Diese Zerrissenheit innerhalb der deutschen Frauenbewegung erschwerte die Etablierung gleicher politischer Rechte erheblich. Schließlich konnte durch den Beginn des Ersten Weltkriegs im Jahr 1914 der Kampf für das Frauenwahlrecht nur noch eingeschränkt fortgesetzt werden und verlor für viele zudem an Bedeutung. Erst mit Ende des Krieges (1918) erhielt die deutsche Frauenbewegung neuen Aufschwung. Über politische Lager hinweg traten nun die wichtigsten Frauenvereine für eine grundlegende Reform des Wahlrechts ein (Clemens 1990: 107 ff.). Verstärkt durch die Ereignisse der Novemberrevolution im Jahr 1918 ergaben sich schließlich Rahmenbedingungen, die eine Ausweitung des Wahlrechts auf alle Bürgerinnen und Bürger ermöglichten. Per Dekret des Rates der Volksbeauftragten wurde am 12. November 1918 das gleiche, geheime, direkte und allgemeine Wahlrecht für alle Männer und Frauen im Alter von mindestens 20 Jahren eingeführt (Notz/Wickert 2008: 28).

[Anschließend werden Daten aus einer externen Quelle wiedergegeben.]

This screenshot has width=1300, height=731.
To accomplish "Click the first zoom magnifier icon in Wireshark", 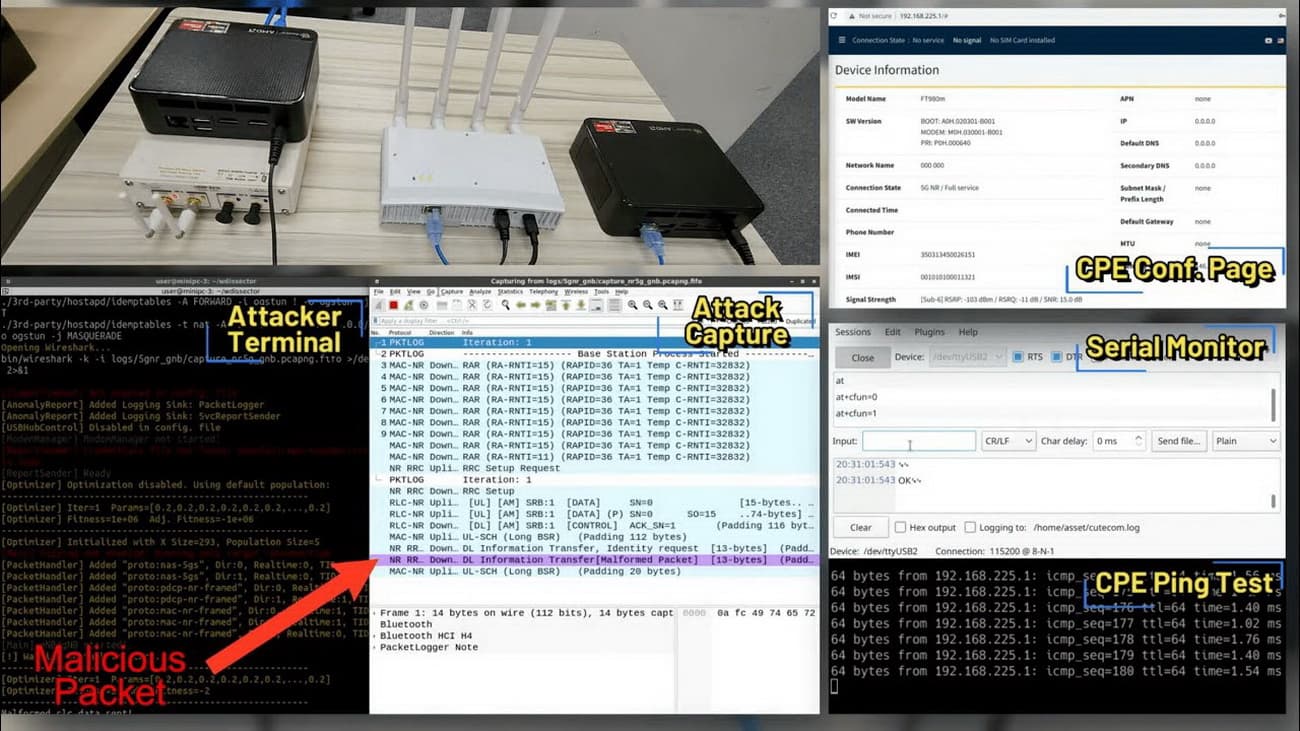I will pyautogui.click(x=632, y=305).
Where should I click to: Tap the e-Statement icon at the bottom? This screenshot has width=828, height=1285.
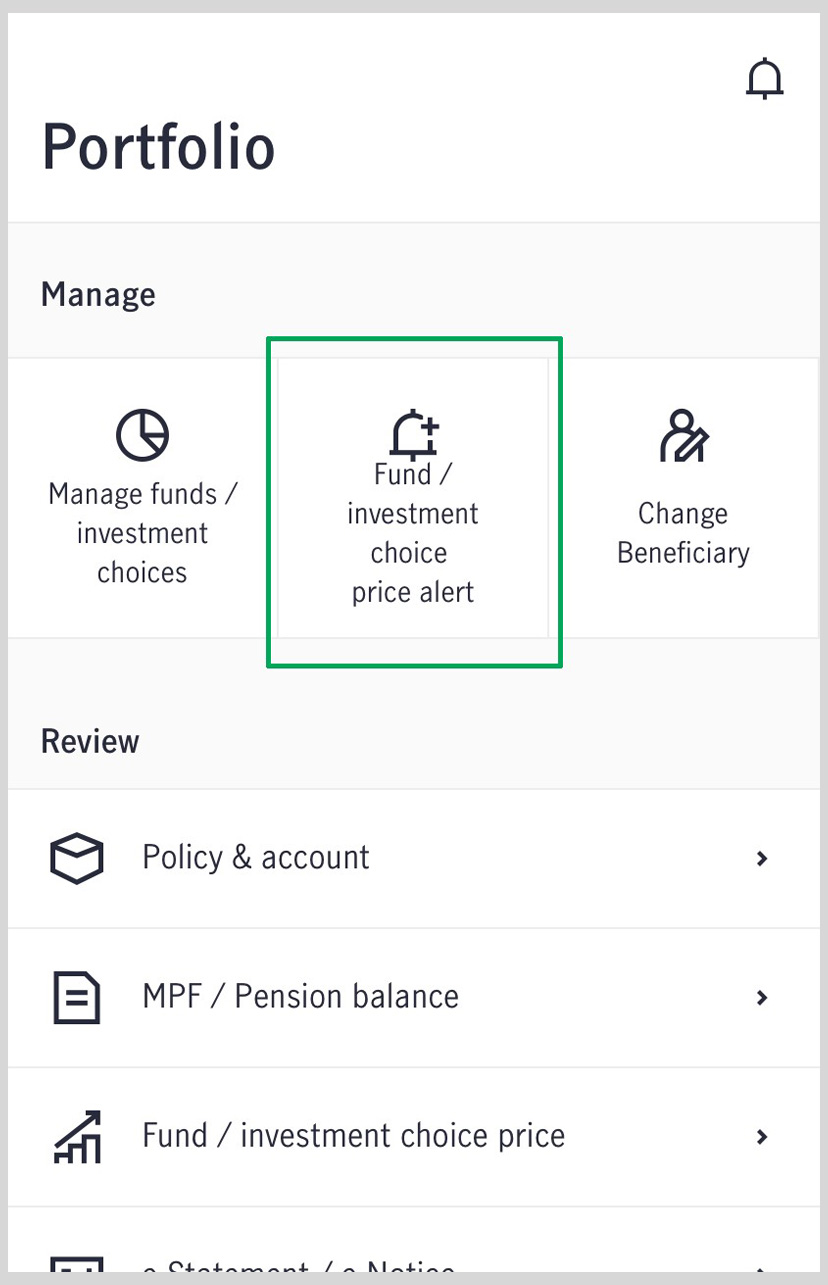pyautogui.click(x=77, y=1268)
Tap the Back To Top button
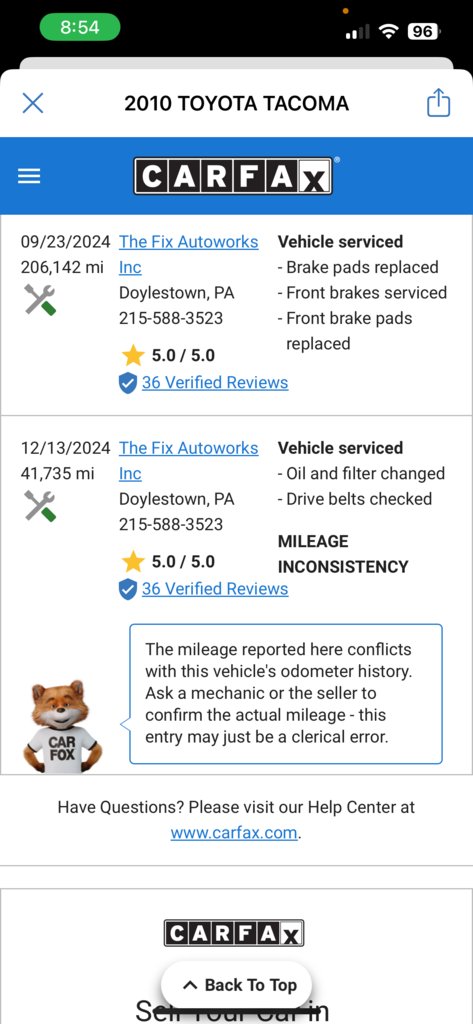473x1024 pixels. 236,985
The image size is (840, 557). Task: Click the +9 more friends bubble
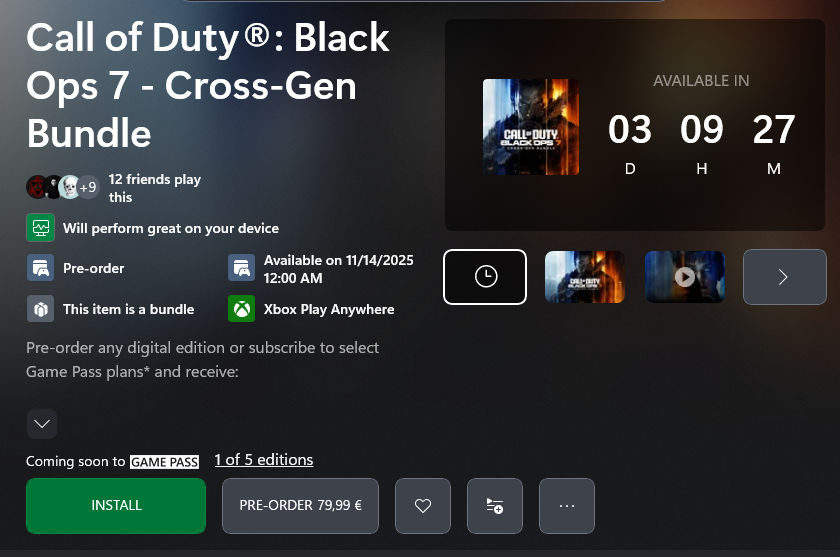[x=88, y=187]
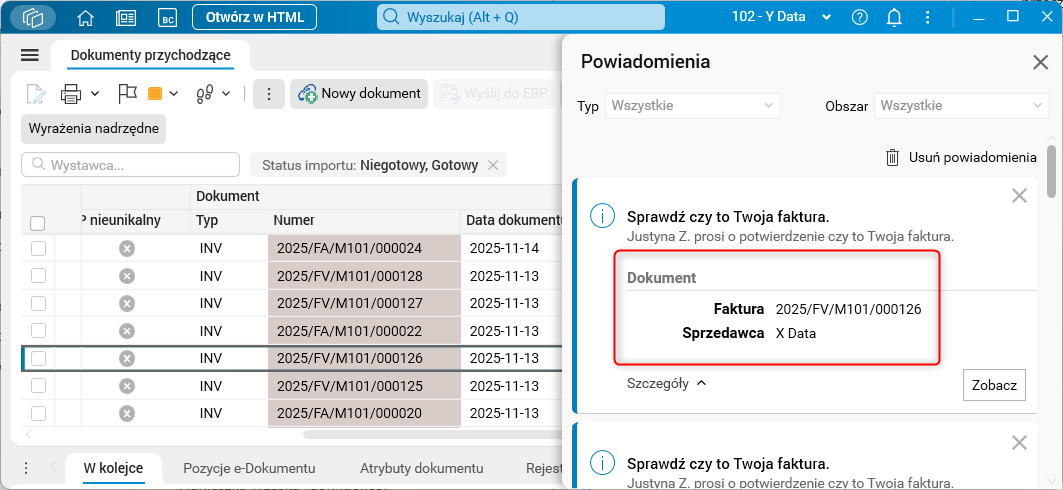
Task: Click the home icon in the top bar
Action: pyautogui.click(x=85, y=17)
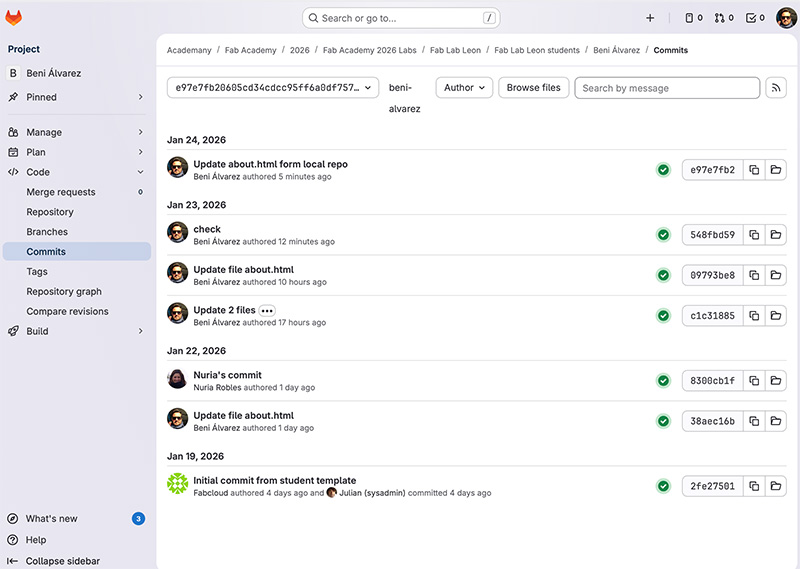Open the Nuria's commit link
The height and width of the screenshot is (569, 800).
coord(227,375)
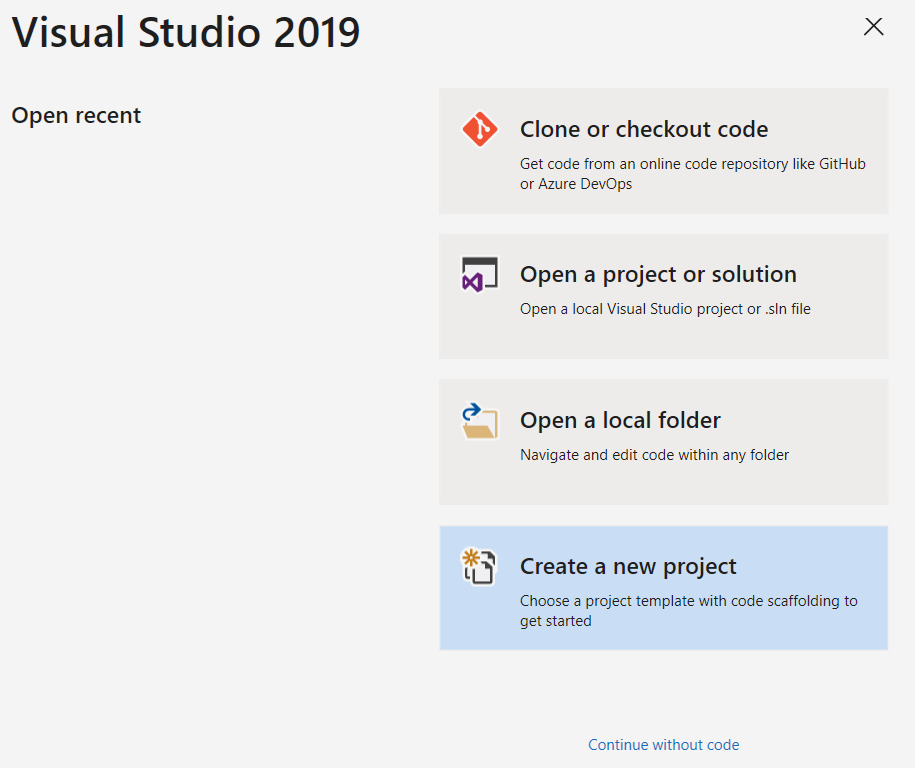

Erstmalig zur Anwendung kam das neue Wahlrecht bei der Wahl zur Nationalversammlung im Januar 1919. Insgesamt entschieden sich damals 89,4 % der wahlberechtigten Männer5 und 87,7 % der Frauen für die Abgabe ihrer Stimme (Clemens 1990: 112).6 Mit 37 Frauen waren 8,7 % der 423 gewählten Abgeordneten weiblich. Ein deutlich höherer Frauenanteil wurde erst bei der Wahl zum 10. Bundestag im Jahr 1983 wieder erreicht (9,8 %). Insgesamt blieb der Frauenanteil im Parlament sowohl von 1918 bis 1933 als auch von 1949 bis 1983 stets unter 10 %. Damit wird deutlich, dass das gleiche Wahlrecht für Männer und Frauen zwar auf dem Papier Gleichberechtigung herstellte. In der Realität trat ein nachhaltiger Wandel der politischen Kultur allerdings erst viele Jahre später ein (Heinsohn 2018: 40).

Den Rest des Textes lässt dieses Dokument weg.